# Introduce banking turnover tax to fund future crisis?



## askalot (17 Sep 2009)

Will NAMA work? Who knows but we can be certain that sometime in the future we will face another banking crisis and the prospect of the taxpayer having to foot the bill. So it makes sense to introduce a ring fenced turnover tax on banks to build up a bailout fund. If tax is too horrible a word we could call it an insurance premium paid to the state.


----------



## Brendan Burgess (17 Sep 2009)

The problem is that what we badly need now is profitable banks building up their reserves. Paying part of them in some new tax defeats the object of the exercize. 

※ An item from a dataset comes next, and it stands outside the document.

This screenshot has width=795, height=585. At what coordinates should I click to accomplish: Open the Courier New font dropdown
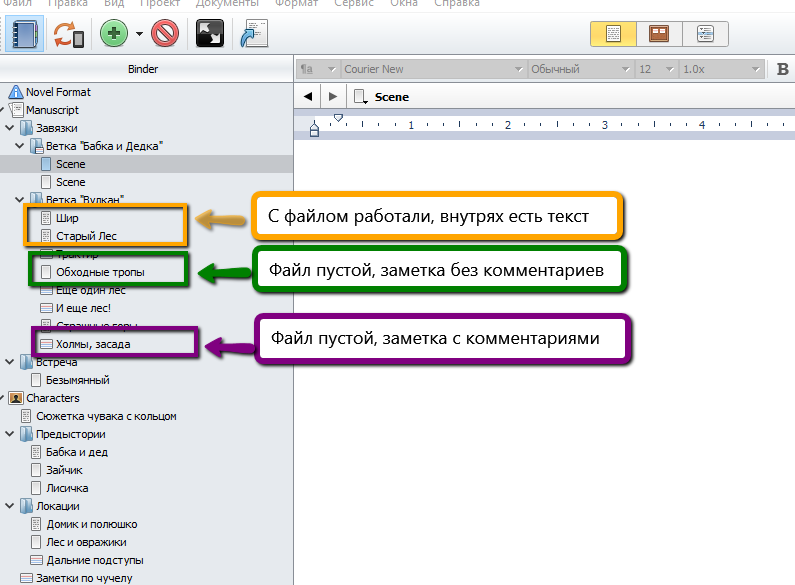pyautogui.click(x=434, y=69)
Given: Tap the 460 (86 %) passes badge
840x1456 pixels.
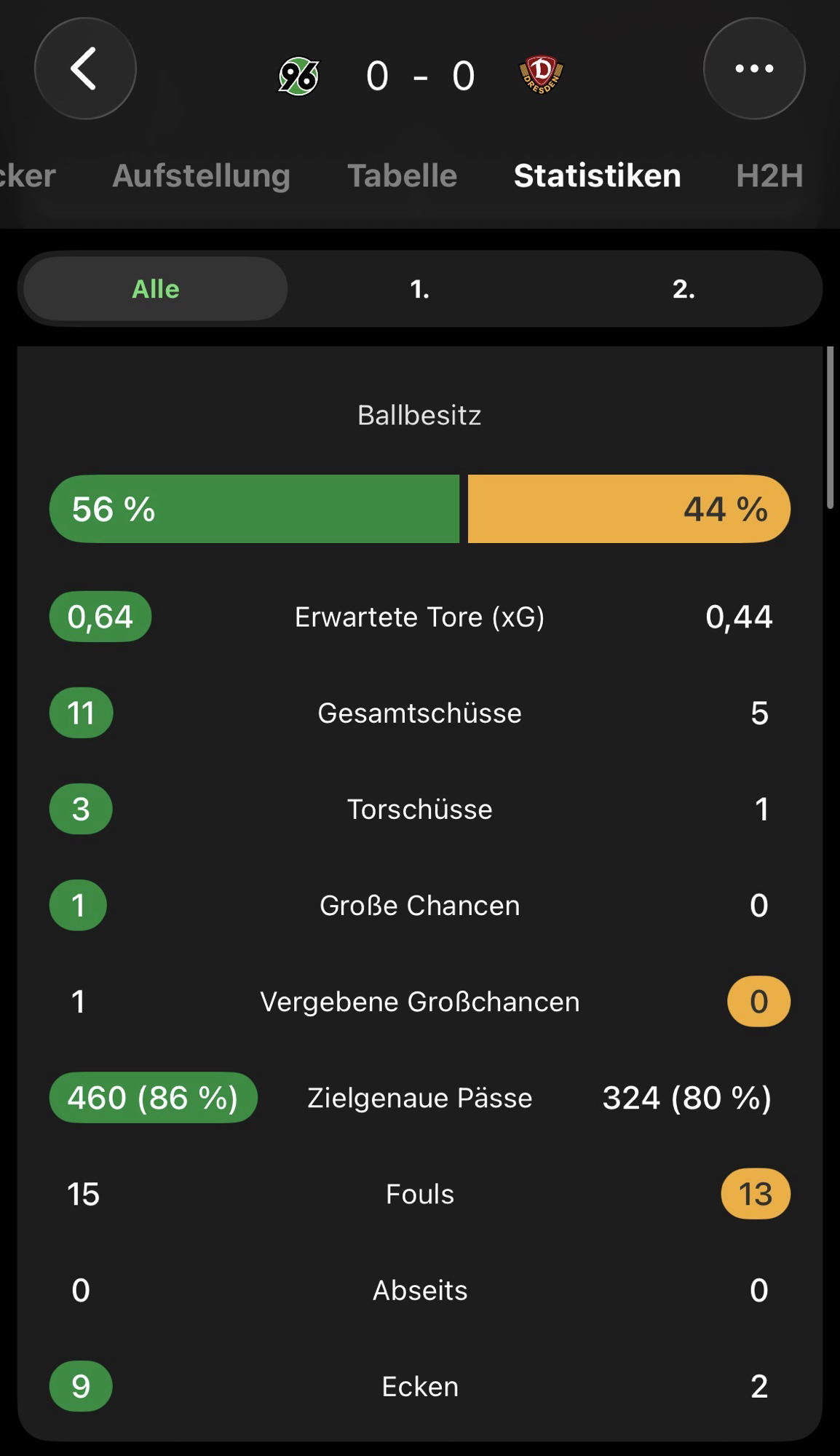Looking at the screenshot, I should tap(153, 1098).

However, if NAMA costs the taxpayer a lot of money while the banks are roaring ahead, you can be quite sure that a banking levy will be introduced.

Brendan


----------



## j26 (17 Sep 2009)

I picked this up on Wikipedia about the idea of a Tobin Tax (a small tax on all currency transactions).  Apparently it's from the Financial Times


			
				Wikipedia said:
			
		

> Adair Turner, chair of the United Kingdom Financial Services Authority, in August 2009 in an interview for Prospect magazine supported the idea of new global taxes on financial transactions, warning that a “swollen” financial sector paying excessive salaries has grown too big for society. Lord Turner’s suggestion that a Tobin tax should be considered for financial transactions is also likely to reverberate around the world.[13]



There might be a tax on banking yet.


----------